* _DATASET EXTRACT_

⁂

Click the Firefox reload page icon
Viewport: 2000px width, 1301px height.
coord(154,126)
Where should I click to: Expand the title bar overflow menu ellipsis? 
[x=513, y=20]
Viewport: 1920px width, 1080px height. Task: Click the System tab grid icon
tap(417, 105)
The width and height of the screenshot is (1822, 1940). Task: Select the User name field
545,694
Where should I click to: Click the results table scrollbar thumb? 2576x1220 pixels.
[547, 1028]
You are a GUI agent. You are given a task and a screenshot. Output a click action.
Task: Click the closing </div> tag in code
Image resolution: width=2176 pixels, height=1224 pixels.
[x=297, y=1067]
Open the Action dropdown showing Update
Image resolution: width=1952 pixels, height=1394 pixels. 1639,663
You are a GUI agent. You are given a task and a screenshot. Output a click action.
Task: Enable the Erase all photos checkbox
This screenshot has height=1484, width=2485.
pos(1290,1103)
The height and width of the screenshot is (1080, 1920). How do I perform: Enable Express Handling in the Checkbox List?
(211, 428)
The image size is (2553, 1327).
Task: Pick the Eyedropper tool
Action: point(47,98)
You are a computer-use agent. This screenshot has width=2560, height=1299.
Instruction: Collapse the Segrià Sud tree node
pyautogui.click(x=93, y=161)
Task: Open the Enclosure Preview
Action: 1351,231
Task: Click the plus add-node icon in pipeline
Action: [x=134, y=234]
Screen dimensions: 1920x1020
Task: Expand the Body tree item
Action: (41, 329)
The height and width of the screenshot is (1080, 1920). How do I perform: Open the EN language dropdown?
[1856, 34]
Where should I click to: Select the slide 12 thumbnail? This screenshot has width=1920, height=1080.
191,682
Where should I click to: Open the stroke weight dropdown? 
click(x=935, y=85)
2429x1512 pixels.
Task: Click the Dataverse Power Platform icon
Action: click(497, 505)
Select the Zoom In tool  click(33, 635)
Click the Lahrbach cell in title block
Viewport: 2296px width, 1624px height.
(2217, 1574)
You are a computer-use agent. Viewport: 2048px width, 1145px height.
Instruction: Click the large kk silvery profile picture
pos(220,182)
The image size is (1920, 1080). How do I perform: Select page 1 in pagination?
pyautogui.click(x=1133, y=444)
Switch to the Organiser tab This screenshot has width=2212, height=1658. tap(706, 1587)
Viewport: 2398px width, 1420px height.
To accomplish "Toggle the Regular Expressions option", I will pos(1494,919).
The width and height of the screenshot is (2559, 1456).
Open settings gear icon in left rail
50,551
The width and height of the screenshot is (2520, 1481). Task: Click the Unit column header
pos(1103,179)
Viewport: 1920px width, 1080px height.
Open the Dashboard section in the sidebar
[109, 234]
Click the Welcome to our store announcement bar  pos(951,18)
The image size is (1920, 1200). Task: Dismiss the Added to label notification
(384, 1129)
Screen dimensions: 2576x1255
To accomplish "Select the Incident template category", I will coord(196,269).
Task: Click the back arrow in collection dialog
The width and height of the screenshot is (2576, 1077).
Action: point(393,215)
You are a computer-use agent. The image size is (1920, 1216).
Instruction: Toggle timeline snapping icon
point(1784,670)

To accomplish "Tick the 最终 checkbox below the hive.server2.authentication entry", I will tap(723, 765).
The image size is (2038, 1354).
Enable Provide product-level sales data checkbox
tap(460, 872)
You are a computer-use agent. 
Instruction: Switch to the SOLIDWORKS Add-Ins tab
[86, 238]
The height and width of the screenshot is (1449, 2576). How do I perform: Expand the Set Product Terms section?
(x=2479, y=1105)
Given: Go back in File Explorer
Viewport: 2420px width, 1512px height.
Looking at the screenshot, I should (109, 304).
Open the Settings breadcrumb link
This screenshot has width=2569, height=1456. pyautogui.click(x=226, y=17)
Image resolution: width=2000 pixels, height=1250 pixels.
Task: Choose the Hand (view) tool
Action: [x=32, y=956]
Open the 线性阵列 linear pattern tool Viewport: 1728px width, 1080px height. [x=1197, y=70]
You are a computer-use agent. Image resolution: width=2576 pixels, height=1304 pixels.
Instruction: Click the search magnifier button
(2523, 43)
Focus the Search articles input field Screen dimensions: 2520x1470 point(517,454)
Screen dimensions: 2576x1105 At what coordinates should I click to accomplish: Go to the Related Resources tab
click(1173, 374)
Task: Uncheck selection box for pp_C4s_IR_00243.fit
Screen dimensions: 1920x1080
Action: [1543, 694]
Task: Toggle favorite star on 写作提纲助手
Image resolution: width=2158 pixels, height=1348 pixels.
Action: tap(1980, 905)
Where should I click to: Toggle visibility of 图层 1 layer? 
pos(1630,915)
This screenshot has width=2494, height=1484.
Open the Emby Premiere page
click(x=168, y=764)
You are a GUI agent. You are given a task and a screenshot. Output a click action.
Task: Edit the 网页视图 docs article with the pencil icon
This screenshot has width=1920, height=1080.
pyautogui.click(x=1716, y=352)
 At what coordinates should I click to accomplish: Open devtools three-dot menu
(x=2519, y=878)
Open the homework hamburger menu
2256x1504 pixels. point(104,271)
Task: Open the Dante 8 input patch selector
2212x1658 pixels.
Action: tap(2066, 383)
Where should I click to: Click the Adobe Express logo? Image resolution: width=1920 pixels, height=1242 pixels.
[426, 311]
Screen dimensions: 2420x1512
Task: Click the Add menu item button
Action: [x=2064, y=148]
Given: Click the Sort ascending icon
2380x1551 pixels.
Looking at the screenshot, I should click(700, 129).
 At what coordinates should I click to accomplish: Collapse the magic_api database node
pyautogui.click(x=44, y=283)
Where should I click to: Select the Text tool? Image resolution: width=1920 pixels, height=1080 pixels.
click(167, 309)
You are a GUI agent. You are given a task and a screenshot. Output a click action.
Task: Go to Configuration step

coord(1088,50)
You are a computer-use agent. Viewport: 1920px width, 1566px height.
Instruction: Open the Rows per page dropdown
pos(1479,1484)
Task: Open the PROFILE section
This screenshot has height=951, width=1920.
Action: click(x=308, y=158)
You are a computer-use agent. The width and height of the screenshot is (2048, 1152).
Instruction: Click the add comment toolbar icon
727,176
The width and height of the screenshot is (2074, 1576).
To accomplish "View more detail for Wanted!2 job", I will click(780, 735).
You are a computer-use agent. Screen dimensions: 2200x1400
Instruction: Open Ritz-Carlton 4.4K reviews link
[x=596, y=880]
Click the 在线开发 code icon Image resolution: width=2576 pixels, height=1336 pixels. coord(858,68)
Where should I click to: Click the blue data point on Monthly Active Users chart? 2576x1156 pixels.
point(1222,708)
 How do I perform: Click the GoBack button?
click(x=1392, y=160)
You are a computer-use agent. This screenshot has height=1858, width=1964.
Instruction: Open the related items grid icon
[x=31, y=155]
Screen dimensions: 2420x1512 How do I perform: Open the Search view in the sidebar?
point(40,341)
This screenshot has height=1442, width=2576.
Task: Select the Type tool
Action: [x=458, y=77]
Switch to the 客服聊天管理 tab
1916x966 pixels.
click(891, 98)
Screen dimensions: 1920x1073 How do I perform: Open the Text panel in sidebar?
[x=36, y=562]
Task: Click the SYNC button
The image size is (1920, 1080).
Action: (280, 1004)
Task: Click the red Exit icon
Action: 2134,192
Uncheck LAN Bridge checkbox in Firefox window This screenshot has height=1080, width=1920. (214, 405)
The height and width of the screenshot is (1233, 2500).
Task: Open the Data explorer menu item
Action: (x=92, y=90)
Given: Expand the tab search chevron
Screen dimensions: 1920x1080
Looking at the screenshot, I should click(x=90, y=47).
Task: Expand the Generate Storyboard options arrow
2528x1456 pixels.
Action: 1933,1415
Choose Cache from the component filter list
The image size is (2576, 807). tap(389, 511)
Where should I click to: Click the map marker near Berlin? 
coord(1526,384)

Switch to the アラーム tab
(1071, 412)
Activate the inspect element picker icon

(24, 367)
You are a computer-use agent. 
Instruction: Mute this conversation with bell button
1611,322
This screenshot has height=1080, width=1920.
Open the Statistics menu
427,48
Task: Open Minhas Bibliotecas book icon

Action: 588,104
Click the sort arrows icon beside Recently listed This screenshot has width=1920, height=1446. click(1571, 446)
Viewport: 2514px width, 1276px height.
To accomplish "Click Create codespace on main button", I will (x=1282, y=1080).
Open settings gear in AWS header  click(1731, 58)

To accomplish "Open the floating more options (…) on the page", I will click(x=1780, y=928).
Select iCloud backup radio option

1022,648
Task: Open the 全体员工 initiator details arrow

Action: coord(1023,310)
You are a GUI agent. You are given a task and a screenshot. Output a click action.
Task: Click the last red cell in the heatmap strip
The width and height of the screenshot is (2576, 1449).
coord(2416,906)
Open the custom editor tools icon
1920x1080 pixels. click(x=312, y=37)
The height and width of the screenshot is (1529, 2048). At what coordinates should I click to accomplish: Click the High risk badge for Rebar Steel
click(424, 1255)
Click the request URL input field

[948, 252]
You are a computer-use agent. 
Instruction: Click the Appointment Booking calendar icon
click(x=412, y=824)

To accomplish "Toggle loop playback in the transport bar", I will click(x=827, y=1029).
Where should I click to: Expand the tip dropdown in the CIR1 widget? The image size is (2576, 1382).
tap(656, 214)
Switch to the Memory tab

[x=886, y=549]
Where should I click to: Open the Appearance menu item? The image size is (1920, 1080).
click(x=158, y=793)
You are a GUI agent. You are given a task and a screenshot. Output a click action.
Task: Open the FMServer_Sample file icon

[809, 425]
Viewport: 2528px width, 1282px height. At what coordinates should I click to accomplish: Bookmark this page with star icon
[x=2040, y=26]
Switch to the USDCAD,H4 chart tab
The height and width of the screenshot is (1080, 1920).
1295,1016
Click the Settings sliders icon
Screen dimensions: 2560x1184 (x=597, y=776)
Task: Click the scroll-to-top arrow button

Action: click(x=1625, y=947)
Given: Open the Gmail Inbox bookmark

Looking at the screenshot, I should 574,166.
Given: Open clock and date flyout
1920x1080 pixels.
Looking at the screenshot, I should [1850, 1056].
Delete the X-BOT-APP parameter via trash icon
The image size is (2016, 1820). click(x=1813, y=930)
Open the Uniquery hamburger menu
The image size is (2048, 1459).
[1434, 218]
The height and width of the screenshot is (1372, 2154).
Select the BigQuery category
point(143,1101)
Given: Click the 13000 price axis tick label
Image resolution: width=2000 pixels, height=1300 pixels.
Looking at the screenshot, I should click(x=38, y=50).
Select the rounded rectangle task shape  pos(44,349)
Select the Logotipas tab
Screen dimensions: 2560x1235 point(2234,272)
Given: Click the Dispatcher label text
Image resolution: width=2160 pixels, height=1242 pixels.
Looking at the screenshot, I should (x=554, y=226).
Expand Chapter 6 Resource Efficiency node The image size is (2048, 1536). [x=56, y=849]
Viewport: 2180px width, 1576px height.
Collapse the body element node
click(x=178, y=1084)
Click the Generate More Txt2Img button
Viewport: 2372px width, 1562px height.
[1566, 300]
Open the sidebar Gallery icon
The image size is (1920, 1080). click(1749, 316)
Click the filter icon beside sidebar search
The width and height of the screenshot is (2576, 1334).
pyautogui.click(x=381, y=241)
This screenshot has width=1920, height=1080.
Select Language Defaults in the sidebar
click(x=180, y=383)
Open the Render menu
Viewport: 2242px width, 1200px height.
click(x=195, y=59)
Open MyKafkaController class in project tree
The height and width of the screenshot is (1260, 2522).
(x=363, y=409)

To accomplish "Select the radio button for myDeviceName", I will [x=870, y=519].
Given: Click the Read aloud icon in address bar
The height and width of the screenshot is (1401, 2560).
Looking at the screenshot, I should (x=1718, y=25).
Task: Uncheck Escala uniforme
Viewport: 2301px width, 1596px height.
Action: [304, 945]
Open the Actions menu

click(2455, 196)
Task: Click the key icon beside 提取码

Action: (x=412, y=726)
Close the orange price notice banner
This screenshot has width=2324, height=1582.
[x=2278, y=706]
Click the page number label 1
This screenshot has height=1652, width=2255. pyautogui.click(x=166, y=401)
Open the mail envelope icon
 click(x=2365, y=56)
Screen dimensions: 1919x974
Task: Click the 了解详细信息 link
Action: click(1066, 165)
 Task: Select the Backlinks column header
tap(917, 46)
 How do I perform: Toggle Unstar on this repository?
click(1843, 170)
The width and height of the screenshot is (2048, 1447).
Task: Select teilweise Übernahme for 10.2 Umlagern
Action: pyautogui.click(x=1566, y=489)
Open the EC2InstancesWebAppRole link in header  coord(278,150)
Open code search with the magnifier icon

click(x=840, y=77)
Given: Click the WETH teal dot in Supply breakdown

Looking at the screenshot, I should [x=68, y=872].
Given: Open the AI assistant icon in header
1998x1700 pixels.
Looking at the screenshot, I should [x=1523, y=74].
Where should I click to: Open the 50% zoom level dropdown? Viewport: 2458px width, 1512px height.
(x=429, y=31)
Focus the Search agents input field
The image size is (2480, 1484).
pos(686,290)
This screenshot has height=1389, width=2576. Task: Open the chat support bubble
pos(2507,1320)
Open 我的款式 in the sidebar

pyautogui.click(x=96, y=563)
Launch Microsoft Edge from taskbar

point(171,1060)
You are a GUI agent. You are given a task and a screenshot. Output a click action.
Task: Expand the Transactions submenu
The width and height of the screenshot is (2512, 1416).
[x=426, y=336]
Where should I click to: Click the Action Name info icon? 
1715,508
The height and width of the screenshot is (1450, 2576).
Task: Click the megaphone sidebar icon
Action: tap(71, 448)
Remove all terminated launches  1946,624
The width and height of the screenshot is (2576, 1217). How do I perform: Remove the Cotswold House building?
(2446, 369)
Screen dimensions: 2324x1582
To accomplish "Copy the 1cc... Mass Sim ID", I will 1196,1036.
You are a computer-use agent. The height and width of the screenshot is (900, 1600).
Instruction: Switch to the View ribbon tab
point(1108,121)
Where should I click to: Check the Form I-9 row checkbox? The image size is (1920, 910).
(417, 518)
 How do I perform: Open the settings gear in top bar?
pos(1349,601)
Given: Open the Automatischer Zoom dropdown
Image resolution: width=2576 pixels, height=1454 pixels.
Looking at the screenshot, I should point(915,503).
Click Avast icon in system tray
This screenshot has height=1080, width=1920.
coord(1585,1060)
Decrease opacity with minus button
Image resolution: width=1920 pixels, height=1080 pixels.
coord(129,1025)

⁂

Your task is to count the lines of the records that contain "Generate". Answer with only that number.

* _WRITTEN ANSWER_
2